* [Dataset records]:
-- Opening Marker --

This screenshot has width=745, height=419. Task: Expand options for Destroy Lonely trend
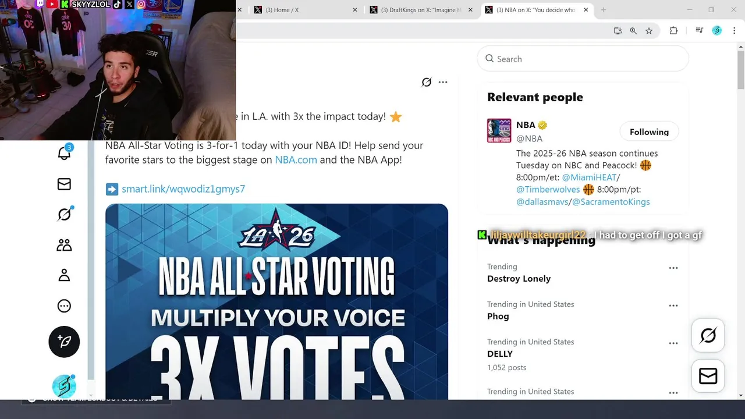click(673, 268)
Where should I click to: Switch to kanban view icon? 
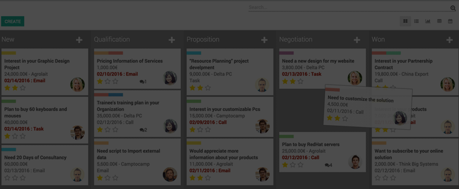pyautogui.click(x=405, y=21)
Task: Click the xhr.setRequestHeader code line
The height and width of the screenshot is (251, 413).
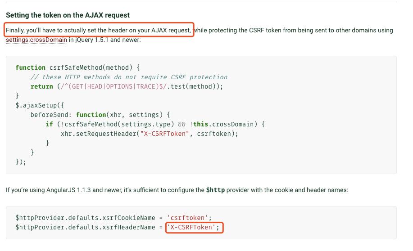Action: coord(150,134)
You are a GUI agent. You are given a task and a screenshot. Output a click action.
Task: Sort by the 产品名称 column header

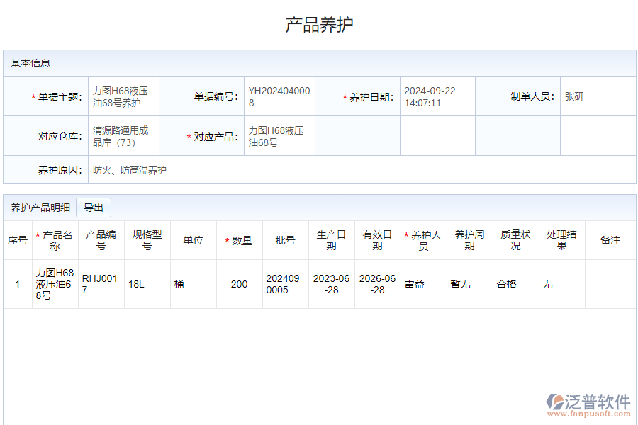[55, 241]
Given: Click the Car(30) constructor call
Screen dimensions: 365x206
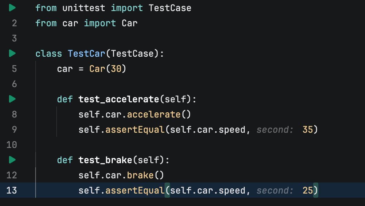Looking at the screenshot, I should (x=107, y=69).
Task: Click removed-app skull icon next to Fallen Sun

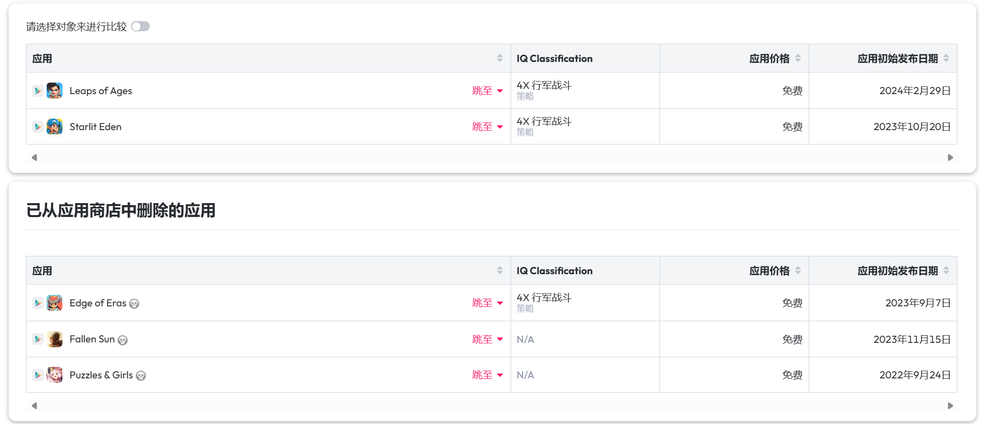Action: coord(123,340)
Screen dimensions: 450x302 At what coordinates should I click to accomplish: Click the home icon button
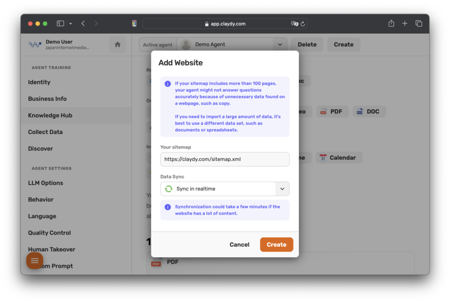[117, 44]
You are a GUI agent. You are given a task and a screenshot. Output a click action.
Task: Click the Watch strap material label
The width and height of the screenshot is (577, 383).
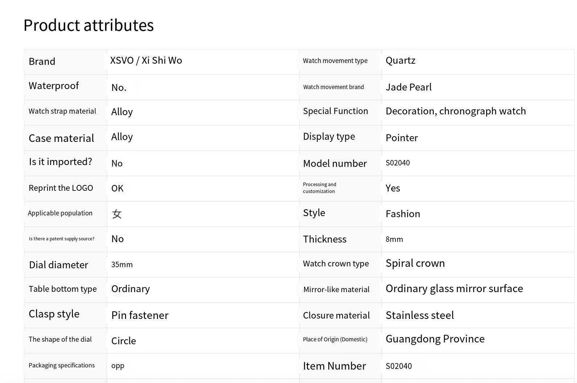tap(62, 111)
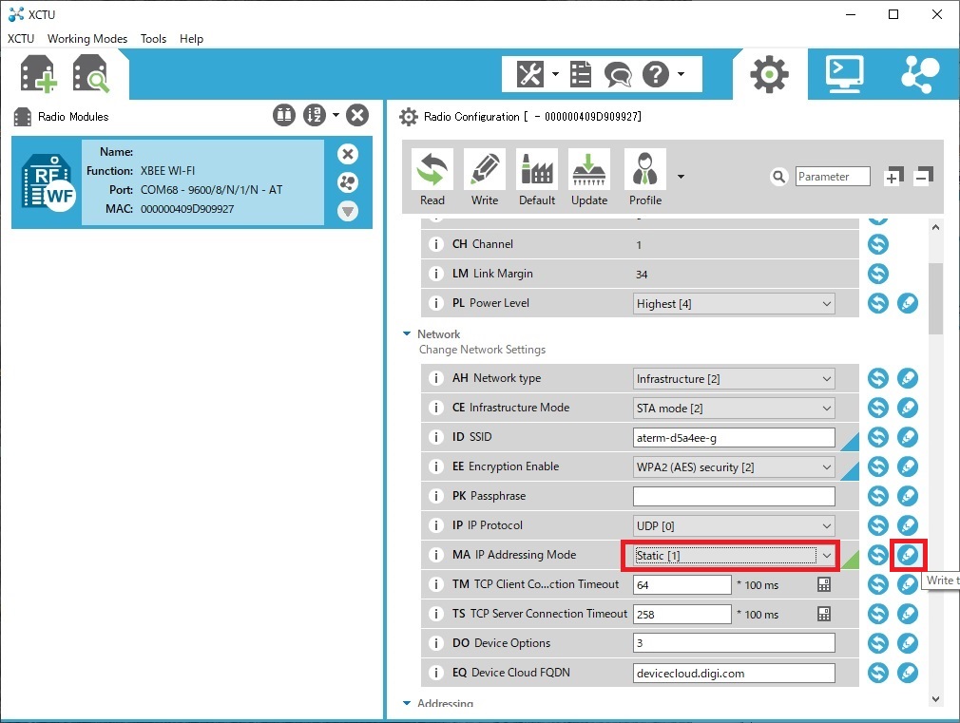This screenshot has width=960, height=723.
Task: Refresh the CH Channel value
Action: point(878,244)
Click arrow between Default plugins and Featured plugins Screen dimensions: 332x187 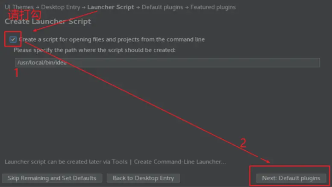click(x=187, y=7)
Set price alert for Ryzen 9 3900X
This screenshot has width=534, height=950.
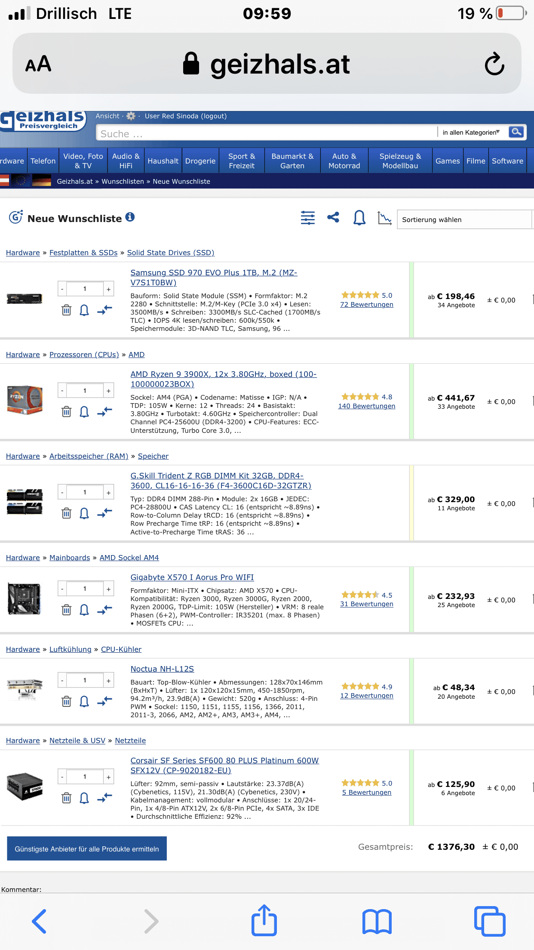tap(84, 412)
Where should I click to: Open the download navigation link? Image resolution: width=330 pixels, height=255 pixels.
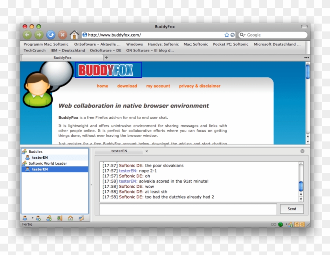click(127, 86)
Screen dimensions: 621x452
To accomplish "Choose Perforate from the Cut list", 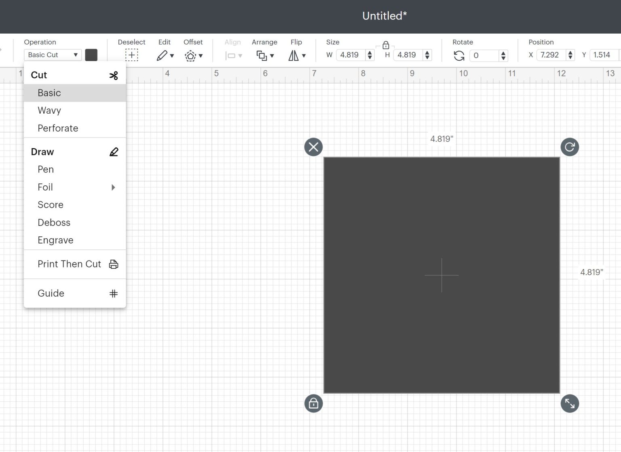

-- Closing Marker --
-- Opening Marker --

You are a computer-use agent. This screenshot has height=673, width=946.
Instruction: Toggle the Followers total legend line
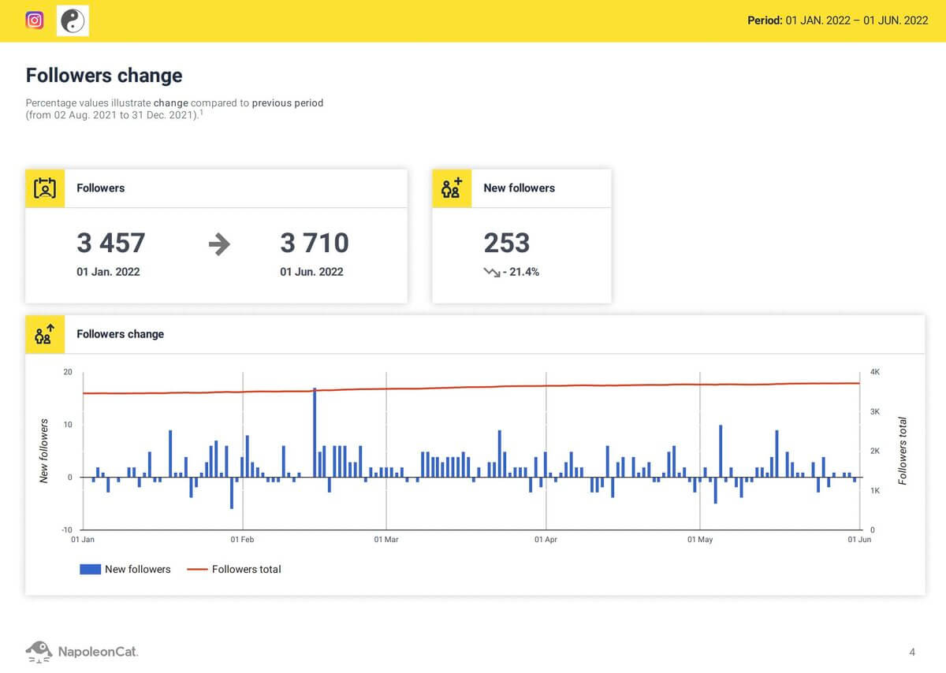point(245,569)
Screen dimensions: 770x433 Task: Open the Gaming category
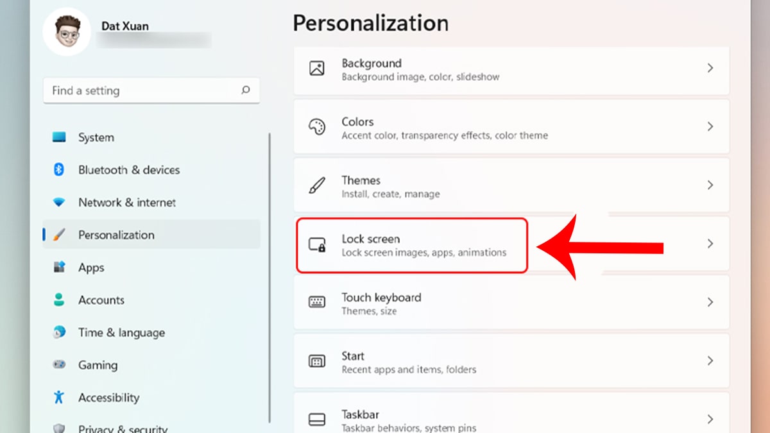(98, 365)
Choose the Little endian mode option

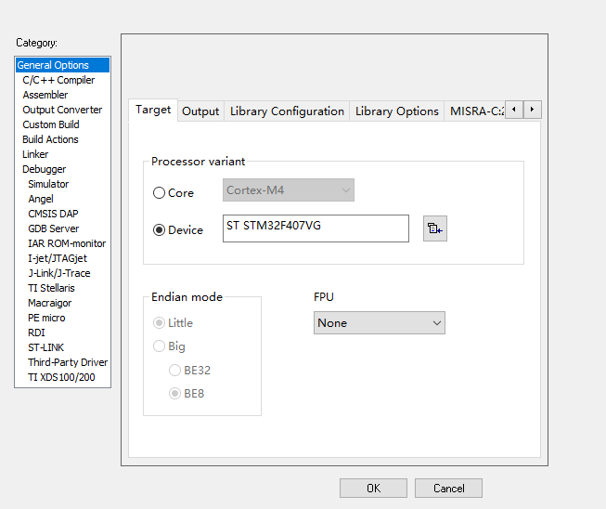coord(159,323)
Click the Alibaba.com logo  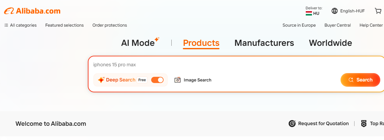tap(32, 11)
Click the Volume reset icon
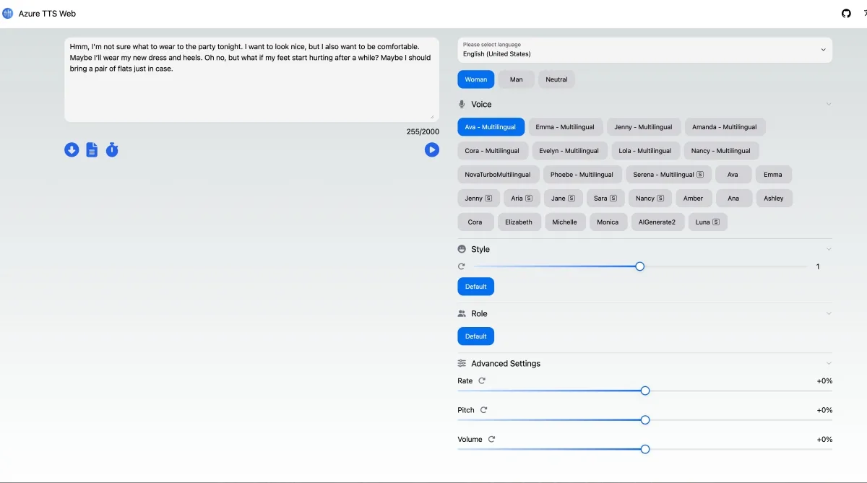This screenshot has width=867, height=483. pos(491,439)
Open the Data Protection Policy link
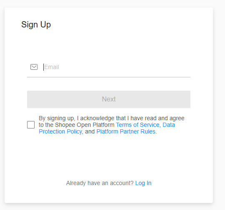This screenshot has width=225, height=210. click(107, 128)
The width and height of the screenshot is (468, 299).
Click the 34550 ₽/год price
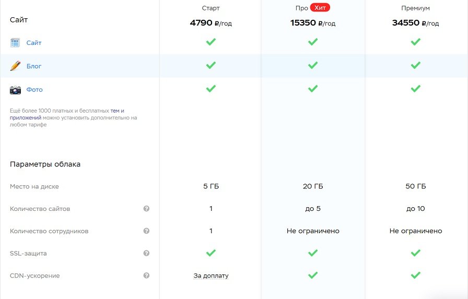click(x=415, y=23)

-- Closing Marker --
-- Opening Marker --

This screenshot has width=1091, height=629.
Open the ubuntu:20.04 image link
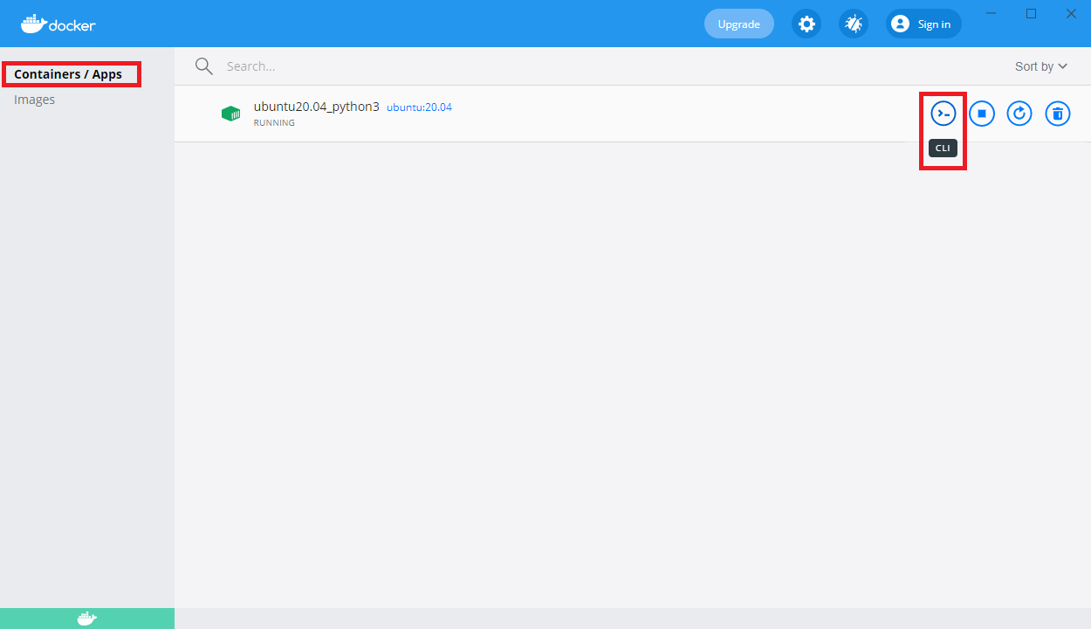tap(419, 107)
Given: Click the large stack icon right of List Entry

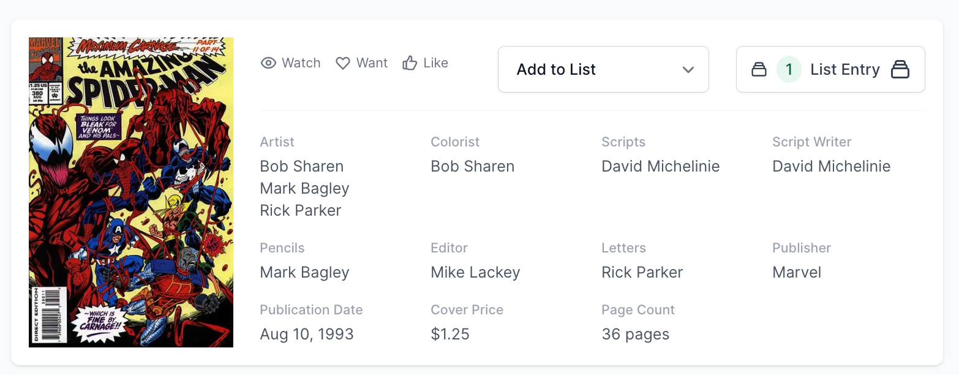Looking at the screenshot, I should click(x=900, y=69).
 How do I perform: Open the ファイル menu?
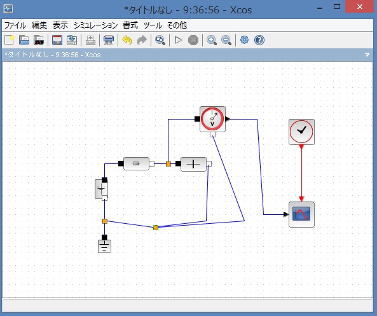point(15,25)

-- Closing Marker --

* [YOUR INSTRUCTIONS]:
Taking the records above, print only and exactly the lines from the line with "Where should I click to: Open" to the line with "Perforate from the", both kept, and exclude pictures.

* [TASK OUTPUT]:
Where should I click to: Open the download navigation link? Image resolution: width=330 pixels, height=255 pixels.
click(127, 86)
Screen dimensions: 621x452
To accomplish "Choose Perforate from the Cut list", 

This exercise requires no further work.